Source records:
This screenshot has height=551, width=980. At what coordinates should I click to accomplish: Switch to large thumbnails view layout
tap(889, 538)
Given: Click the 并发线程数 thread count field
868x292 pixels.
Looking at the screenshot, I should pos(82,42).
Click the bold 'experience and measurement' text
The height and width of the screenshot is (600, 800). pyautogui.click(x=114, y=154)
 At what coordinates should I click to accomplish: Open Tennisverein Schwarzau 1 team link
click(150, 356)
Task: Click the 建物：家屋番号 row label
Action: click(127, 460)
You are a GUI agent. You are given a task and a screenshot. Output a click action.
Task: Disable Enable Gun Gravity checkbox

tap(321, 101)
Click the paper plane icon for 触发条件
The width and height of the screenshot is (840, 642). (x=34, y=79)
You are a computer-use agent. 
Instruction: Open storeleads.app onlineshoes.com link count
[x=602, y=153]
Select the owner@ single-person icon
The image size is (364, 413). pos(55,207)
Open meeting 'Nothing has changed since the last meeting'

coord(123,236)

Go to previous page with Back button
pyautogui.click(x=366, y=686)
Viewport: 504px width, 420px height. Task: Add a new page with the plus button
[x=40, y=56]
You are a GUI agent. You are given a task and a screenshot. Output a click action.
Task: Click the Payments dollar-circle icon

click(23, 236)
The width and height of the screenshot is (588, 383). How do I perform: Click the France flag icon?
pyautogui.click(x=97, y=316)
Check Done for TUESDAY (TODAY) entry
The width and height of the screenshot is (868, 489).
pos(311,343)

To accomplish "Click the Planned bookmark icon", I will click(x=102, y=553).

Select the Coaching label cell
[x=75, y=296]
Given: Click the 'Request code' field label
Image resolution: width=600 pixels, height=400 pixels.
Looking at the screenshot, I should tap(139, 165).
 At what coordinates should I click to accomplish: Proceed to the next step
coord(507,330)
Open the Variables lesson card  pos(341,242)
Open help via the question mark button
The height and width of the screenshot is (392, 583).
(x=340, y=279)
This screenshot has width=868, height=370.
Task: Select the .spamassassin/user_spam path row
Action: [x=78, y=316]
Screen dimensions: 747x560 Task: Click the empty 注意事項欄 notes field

__What you need to do__:
Starting with the line above that holds "Given: Click the 'Request code' field label" and stopping with the line that holds "Open help via the question mark button", reproduce each line exactly, omitting all other lines.

__Worked solution__:
Given: Click the 'Request code' field label
Image resolution: width=600 pixels, height=400 pixels.
Looking at the screenshot, I should tap(139, 165).
 At what coordinates should I click to accomplish: Proceed to the next step
coord(507,330)
Open the Variables lesson card  pos(341,242)
Open help via the question mark button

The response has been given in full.